Hash functions are primarily used to generate fixed-length output data that acts as a shortened reference to the original data. This is useful when the original data is too cumbersome to use in its entirety.
One practical use is a data structure called a hash table where the data is stored associatively. Searching for a person's name in a list is slow, but the hashed value can be used to store a reference to the original data and retrieve constant time (barring collisions). Another use is in cryptography, the science of encoding and safeguarding data. It is easy to generate hash values from input data and easy to verify that the data matches the hash, but hard to 'fake' a hash value to hide malicious data.

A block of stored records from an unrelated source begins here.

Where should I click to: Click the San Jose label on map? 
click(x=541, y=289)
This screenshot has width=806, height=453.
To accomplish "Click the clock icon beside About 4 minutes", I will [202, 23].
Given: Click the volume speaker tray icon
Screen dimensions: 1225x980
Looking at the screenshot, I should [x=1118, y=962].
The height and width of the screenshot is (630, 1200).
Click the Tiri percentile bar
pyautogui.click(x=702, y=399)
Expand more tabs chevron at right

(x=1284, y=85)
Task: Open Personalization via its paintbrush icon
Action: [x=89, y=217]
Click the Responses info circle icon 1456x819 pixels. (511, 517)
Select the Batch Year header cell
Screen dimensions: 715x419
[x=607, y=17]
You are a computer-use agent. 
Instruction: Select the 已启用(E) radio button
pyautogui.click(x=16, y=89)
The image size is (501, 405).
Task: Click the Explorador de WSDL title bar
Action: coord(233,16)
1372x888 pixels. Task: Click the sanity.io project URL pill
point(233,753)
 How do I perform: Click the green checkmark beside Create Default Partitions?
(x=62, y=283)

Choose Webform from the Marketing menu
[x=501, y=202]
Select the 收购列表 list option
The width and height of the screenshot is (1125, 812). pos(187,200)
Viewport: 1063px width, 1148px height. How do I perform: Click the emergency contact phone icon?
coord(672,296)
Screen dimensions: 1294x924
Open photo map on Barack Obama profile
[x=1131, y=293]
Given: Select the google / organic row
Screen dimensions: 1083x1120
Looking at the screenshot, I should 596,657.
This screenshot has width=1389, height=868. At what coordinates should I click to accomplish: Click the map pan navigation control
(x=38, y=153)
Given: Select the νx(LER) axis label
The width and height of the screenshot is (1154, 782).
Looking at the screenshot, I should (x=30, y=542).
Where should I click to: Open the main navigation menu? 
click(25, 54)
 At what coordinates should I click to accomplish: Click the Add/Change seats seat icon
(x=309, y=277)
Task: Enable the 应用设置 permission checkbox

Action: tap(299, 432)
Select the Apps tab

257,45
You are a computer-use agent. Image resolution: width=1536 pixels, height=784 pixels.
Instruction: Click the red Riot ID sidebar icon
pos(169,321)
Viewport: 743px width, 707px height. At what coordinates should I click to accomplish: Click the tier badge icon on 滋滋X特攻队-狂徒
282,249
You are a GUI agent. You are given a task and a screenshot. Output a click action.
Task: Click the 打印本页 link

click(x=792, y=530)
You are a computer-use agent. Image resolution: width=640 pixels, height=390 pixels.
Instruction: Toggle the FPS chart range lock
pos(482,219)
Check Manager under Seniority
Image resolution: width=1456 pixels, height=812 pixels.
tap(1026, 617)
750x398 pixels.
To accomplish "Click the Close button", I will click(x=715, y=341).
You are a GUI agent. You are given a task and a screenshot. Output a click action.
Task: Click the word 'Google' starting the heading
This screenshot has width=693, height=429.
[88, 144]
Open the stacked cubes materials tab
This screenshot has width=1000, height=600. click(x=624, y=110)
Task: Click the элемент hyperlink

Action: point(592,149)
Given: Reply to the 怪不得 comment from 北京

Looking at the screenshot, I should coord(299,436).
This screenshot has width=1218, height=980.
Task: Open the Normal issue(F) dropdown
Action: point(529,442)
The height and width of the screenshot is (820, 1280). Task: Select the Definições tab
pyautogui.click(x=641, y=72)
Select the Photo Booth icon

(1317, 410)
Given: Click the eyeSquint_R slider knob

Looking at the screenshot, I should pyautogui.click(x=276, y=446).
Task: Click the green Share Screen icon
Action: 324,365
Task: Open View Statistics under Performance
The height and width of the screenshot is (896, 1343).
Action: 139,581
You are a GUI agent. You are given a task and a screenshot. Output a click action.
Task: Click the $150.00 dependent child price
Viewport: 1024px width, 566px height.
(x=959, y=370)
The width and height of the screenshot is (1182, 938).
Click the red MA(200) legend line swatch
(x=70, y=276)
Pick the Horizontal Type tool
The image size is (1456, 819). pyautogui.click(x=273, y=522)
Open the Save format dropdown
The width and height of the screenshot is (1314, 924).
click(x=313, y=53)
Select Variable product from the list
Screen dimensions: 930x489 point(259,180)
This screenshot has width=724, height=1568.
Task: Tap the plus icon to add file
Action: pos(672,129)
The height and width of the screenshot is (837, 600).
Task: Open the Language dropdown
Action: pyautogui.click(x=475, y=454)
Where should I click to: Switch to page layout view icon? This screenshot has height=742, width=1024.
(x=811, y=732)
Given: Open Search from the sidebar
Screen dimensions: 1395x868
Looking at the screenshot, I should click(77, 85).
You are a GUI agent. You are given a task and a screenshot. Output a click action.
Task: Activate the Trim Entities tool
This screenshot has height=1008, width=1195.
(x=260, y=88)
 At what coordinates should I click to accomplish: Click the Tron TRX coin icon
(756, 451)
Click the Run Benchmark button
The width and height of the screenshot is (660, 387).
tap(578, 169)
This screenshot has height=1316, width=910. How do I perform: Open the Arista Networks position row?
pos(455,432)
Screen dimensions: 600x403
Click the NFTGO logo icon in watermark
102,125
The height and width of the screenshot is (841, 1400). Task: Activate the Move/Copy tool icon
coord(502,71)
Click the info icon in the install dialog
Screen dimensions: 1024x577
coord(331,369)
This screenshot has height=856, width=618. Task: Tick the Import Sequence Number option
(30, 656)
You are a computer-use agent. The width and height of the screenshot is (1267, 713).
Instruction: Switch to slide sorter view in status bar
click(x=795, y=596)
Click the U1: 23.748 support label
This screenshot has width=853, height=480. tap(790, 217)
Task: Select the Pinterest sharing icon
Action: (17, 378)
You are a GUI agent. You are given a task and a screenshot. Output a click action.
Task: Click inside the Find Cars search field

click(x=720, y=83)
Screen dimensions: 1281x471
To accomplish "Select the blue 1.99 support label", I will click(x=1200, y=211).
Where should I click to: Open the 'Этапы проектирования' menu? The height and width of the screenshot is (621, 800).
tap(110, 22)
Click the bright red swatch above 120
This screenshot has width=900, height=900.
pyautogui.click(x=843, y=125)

This is the principle behind the Pretty Good Privacy algorithm for data validation.
Hash functions are also used to accelerate table lookup or data comparison tasks such as finding items in a database, detecting duplicated or similar records in a large file, finding similar stretches in DNA sequences, and so on.
A hash function should be deterministic: when it is invoked twice on pieces of data that should be considered equal (e.g., two strings containing exactly the same characters), the function should produce the same value. This is crucial to the correctness of virtually all algorithms based on hashing. In the case of a hash table, the lookup operation should look at the slot where the insertion algorithm actually stored the data that is being sought for, so it needs the same hash value.
Hash functions are typically not invertible, meaning that it is not possible to reconstruct the input datum x from its hash value h(x) alone. In many applications, it is common that several values hash to the same value, a condition called a hash collision. Since collisions cause "confusion" of objects, which can make exact hash-based algorithm slower approximate ones less precise, hash functions are designed to minimize the probability of collisions. For cryptographic uses, hash functions are engineered in such a way that is impossible to reconstruct any input from the hash alone without expending great amounts of computing time (see also One-way function).
Hash functions are related to (and often confused with) checksums, check digits, fingerprints, randomization functions, error-correcting codes, and cryptographic. Although these concepts overlap to some extent, each has its own uses and requirements and is designed and optimized differently. The Hash Keeper database maintained by the American National Drug Intelligence Center, for instance, is more aptly described as a catalog of file fingerprints than of hash values.